5. Murai Batu Lampung
Saat ini, sudah sangat sulit menemukan burung Murai Batu asli Lampung. Hal ini dikarenakan maraknya kasus alih fungsi hutan menjadi kawasan pemukiman penduduk yang memaksa jenis Murai Batu Lampung harus bermigrasi ke kawasan lain dan kemudian mati karena tak mampu bertahan. Oleh karena itu, kalau seseorang menyebut burungnya sebagai burung Murai Batu Lampung, sesungguhnya itu merupakan jenis Murai Batu yang dipasok dari Kota Agung, Jambi, dan Riau. Bukan hasil tangkapan dari hutan-hutan yang berada di wilayah Lampung.
6. Murai Batu Aceh
Jenis Murai Batu Aceh berasal dari daerah Tangse (Piedie), Pegunungan Seulawahsabang, Lhoong, dan Keude Bieng. Burung ini biasanya memiliki postur tubuh yang tidak terlalu besar. Untuk ekornya, bisa disamakan dengan burung Murai Batu Medan yaitu sekitar 19-30 cm. Burung yang satu ini juga memiliki variasi suara yang sangat banyak dan ngeroll. Tak jarang, suara jenis Murai Batu Aceh terdengar seperti suara tembakan atau besetan yang menyayat.
7. Murai Batu Lahat
Jenis Murai Batu Lahat merupakan salah satu jenis burung Murai Batu terpopuler di Indonesia.
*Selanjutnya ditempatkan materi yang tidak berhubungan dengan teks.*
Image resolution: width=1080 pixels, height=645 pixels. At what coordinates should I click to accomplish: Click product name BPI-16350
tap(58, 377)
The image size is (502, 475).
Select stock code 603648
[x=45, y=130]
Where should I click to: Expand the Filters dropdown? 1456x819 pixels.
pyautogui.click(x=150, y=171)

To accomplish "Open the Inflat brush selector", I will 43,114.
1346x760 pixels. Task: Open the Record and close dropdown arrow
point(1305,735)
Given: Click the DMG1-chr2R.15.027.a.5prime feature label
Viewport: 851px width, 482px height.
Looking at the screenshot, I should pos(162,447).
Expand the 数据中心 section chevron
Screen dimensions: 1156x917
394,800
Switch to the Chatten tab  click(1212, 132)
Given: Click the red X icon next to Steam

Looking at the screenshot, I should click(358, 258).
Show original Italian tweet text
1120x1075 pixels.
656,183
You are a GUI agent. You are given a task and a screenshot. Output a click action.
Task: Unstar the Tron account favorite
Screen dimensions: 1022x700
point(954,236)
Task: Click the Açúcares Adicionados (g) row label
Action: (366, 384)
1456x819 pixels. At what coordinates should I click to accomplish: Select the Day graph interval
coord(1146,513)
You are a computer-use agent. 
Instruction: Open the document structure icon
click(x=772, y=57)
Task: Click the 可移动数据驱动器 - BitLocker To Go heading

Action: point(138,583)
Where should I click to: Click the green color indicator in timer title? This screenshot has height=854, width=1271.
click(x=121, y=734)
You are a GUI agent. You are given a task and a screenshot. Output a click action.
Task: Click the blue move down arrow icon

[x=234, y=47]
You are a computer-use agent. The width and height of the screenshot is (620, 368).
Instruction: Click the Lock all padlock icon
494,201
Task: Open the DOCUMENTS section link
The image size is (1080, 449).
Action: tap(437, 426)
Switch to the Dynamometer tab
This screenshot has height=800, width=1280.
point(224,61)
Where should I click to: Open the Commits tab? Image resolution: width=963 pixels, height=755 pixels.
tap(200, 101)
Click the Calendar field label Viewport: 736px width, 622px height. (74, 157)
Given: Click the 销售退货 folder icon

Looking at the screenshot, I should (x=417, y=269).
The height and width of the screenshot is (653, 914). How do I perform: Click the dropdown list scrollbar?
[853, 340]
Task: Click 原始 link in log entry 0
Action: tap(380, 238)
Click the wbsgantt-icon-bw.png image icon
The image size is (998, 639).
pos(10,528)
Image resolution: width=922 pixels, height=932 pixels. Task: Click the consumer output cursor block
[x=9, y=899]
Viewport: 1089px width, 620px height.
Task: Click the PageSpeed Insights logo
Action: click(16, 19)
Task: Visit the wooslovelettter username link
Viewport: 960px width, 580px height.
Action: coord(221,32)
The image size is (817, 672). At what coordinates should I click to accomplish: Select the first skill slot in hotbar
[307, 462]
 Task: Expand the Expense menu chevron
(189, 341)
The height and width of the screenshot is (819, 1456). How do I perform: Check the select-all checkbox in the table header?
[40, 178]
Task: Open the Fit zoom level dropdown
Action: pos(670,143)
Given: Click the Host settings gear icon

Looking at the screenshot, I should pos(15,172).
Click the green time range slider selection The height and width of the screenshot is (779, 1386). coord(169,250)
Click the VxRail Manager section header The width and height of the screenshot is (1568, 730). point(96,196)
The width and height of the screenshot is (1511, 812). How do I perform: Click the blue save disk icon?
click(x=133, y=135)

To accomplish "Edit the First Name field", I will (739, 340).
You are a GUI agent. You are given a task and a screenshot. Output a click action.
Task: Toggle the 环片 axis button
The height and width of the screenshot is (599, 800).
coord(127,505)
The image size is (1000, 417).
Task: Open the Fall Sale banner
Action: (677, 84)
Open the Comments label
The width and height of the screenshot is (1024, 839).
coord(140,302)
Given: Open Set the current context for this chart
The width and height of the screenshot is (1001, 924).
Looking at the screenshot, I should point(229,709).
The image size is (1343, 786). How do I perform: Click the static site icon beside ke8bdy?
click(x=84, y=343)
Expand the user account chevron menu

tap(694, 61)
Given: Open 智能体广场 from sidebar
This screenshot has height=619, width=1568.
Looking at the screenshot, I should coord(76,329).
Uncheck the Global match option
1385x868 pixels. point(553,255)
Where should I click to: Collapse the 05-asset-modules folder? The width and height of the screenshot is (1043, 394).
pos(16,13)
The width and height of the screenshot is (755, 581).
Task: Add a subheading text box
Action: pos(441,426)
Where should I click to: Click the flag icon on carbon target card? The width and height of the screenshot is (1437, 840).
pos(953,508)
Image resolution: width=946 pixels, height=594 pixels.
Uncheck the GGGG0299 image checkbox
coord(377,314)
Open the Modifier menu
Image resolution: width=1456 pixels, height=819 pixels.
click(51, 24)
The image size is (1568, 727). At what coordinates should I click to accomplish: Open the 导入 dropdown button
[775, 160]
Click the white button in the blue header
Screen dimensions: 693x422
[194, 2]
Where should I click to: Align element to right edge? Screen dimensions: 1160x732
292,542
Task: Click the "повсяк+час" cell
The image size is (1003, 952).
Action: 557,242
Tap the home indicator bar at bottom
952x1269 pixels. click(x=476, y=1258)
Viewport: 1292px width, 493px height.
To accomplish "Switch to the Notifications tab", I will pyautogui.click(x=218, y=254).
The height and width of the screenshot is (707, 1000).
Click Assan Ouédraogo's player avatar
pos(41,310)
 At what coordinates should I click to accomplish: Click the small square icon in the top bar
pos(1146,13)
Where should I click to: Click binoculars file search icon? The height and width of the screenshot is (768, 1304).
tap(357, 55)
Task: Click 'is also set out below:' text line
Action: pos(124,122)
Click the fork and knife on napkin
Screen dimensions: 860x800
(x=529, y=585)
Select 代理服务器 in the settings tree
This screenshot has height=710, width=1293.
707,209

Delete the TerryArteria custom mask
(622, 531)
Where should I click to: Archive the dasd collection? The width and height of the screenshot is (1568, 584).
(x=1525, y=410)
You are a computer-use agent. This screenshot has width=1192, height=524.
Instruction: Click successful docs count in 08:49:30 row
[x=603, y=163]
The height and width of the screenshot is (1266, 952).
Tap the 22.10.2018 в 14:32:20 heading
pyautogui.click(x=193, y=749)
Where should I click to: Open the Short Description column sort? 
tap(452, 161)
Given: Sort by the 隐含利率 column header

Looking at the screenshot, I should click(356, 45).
Burung Murai Batu yang berada di pasaran, kebanyakan adalah jenis jenis Murai Batu Lahat. Burung ini memiliki ekor sepanjang 18-23 cm. Postur tubuhnya lebih mirip dengan burung Murai Batu Nias. Suaranya pun juga mirip yakni memiliki variasi suara yang banyak dan mental yang bagus.
8. Murai Batu Jambi
Jenis Murai Batu yang berasal dari Jambi ini mempunyai habitat di dataran rendah dan dataran tinggi. Burung Murai Batu Jambi yang tinggal di dataran rendah memiliki ukuran serta bentuk tubuh yang relatif kecil. Oleh sebab itu, ekornya tak terlalu panjang. Sementara, untuk Murai Batu Jambi dari dataran tinggi, memiliki ekor lebih panjang serta melengkung ke atas. Tak hanya itu, jenis Murai Batu Jambi mempunyai mental bertempur yang tangguh dan rajin dalam berkicau.
9. Murai Batu Bahorok
Murai Batu Bahorok berasal dari daerah kecamatan Bahorok kabupaten Langkat provinsi Sumatera Utara. Di sana, Pins masih bisa menjumpai Murai Batu Bahorok di alam liar, tepatnya di sekitar kaki Gunung Leuser atau Taman Nasional Gunung Leuser. Murai Batu Bahorok cukup sulit dijinakkan karena jarang sekali berinteraksi dengan manusia.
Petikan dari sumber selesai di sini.